Letture
Il libro-inchiesta
La controstoria dell’errore giudiziario sui “mostri di Ponticelli”, l’indagine che scagiona i tre condannati a 32 anni di carcere
«Sembravano due manichini buttati in mezzo all’erbaccia. È così che il 3 luglio del 1983 vengono ritrovate le piccole Barbara Sellini, 7 anni, e Nunzia Munizzi, 10 anni. Un corpicino sopra l’altro, completamente carbonizzati i vestitini cerati. Erano scomparse dalla sera prima, e nessuno immaginava che le avrebbero ritrovate in quelle condizioni, irriconoscibili. Cercate ovunque, erano a poche centinaia di metri da casa». Questa è una storia vera e terribile. Secondo questo documentato libro, si tratta di un clamoroso errore giudiziario. Una storia orribile nella quale “si deve” trovare il colpevole di un barbaro omicidio di due ragazzine.
Gli inquirenti hanno fretta di chiudere il caso, serve un colpevole qualunque. E tre giovani si beccano l’ergastolo ma erano innocenti. Non è un romanzo ma lo sembra, questo libro scritto da Giulio Golia e Francesca Di Stefano, cronisti de Le Iene, “I mostri di Ponticelli” (Piemme), bravissimi nel raccontare la “loro” contro-indagine che scagiona i tre “colpevoli”, Giuseppe La Rocca, Cito Imperante e Luigi Schiavo, che si sono fatti trentadue anni di carcere malgrado le richieste di revisione del processo, sempre bocciate. I tre sono poi usciti nel 2010 e ora vivono vicino Spoleto, non lontano dalla casa circondariale in cui erano stati reclusi. In questi anni due investigatori, Giacomo Morandi e la criminologa Luisa D’Aniello, hanno rivisto tutti i documenti giungendo alla conclusione che l’inchiesta fu eseguita con metodi violenti, sopraffazioni, intimidazioni, irregolarità: e siamo nel 1983, non nell’Ottocento o sotto il fascismo.
I fatti non quadrano. A massacrare Barbara e Nunzia nel quartiere napoletano di Ponticelli, che all’epoca era meno degradato di oggi, fu qualche balordo e maniaco: non quei tre. «Abbiamo passato mesi a studiare tutte le carte, a leggere centinaia di verbali di interrogatorio, a parlare con decine di testimoni, con diversi investigatori e con il magistrato che chiuse le indagini – scrivono gli autori – abbiamo rintracciato compagni di cella e collaboratori di giustizia dell’epoca. Abbiamo affrontato il principale accusatore della loro colpevolezza, con una domanda di fondo che ci ha accompagnato per tutta la nostra inchiesta: com’era possibile che tre ragazzi perbene, lavoratori, onesti, avessero potuto compiere un delitto così atroce? Forse, semplicemente non erano stati loro. L’idea che ci siamo fatti è che, tra dolo e superficialità, 40 anni fa sia stata tolta la libertà e distrutta la vita di tre uomini, che oggi, ormai fuori dal carcere dopo aver scontato tutto quello che gli era stato imputato, continuano a combattere per far emergere la verità».

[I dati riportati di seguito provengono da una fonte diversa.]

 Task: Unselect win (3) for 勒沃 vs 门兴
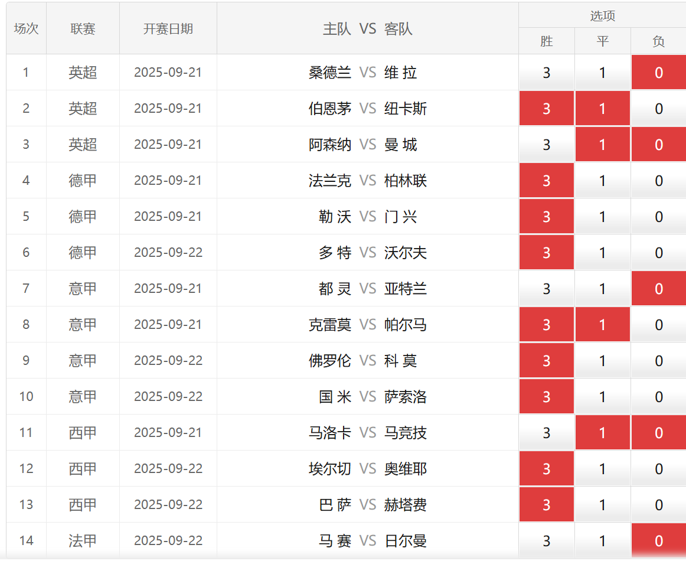[546, 217]

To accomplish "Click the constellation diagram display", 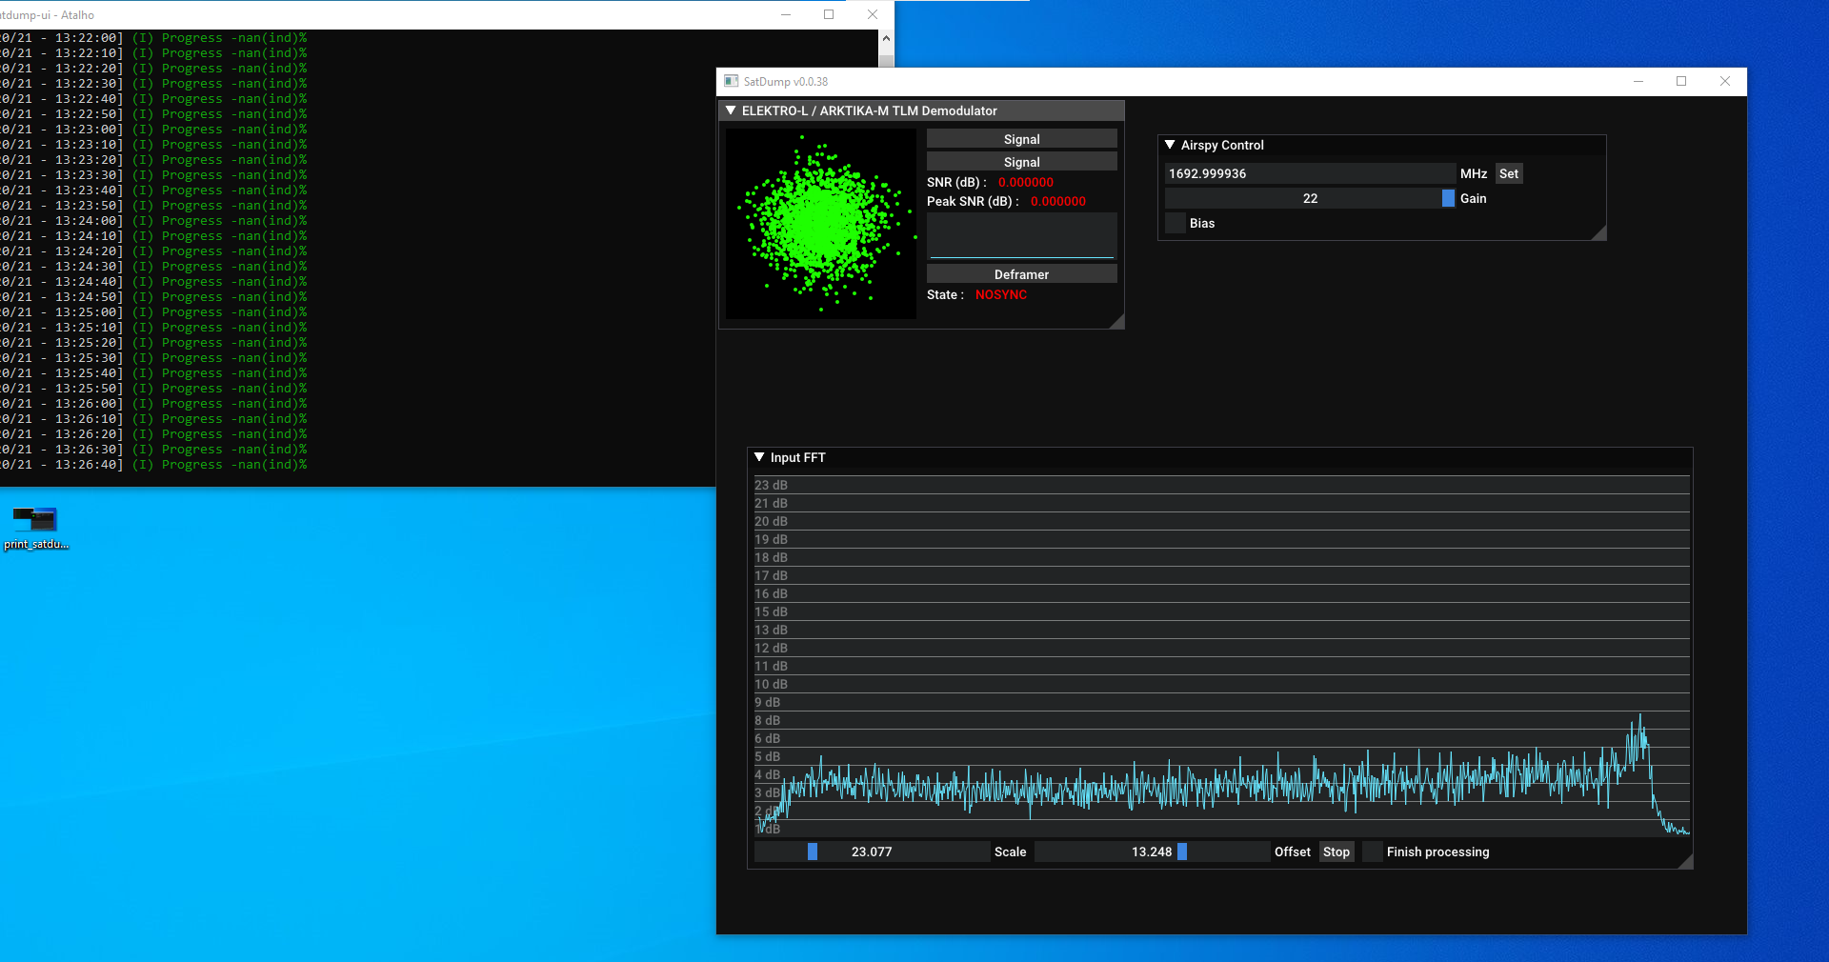I will tap(821, 224).
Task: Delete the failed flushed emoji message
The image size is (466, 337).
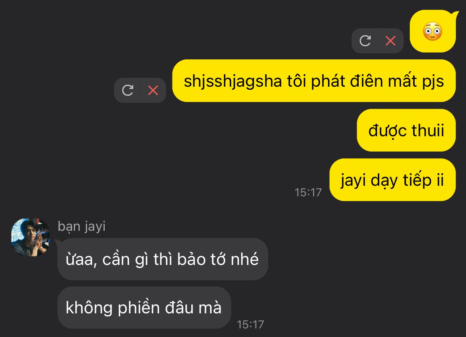Action: click(391, 41)
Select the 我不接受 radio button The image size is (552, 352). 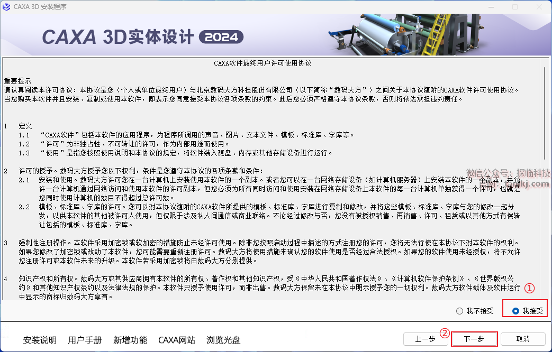coord(459,311)
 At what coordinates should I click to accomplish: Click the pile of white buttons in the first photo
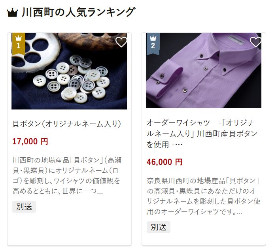[x=75, y=79]
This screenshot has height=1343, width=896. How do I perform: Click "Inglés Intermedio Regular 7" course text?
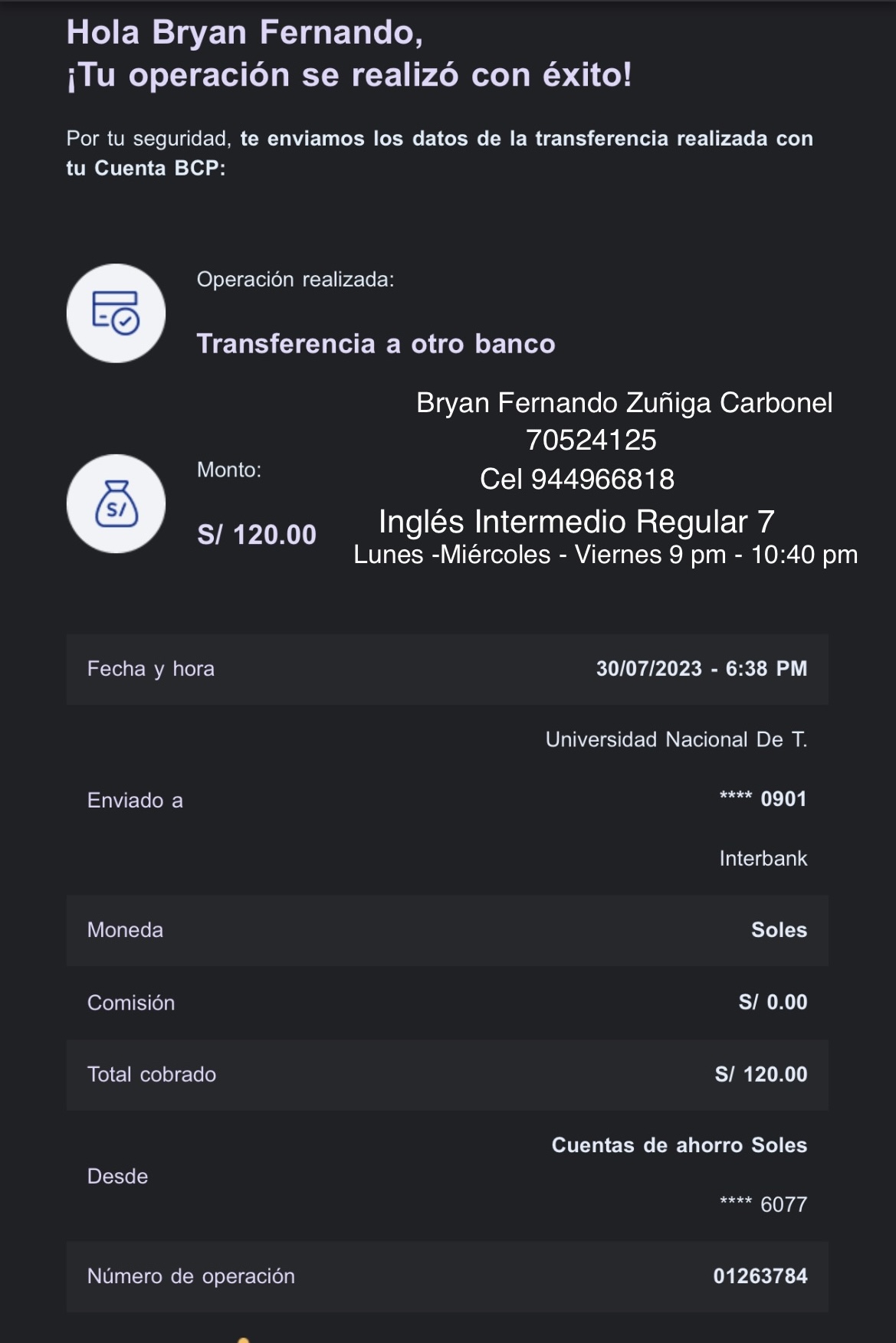coord(576,522)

Gli autori del libro pensano di aver capito tutto ma sta agli inquirenti incaricati di nuove indagini scrivere una parola conclusiva giusta di questa storia ignobile. Una storia che i tre ex ragazzi, oggi sessantenni, a cui è stata rubata la vita, raccontano per filo e per segno. A partire da come furono trattati durante gli interrogatori (e non solo loro ma anche i testimoni a discarico), con tanto di nomi e cognomi dei responsabili di quelle torture. Il giudice istruttore Arcibaldo Miller aveva fretta. A un certo punto emerge anche il ruolo della camorra – siamo negli anni della furiosa lotta tra la Nuova camorra e la Nuova famiglia organizzata – e una serie di figure più che losche. Annota nella prefazione Roberto Saviano: «Leggendo questo libro vi renderete conto di essere totalmente immersi in una tragedia, una tragedia della classicità. Non c’è luce. Non c’è speranza. Non c’è aiuto, se non quello che arriva da sofferenti». I corpicini bruciati di Barbara e Nunzia ardono ancora per la mancanza di verità.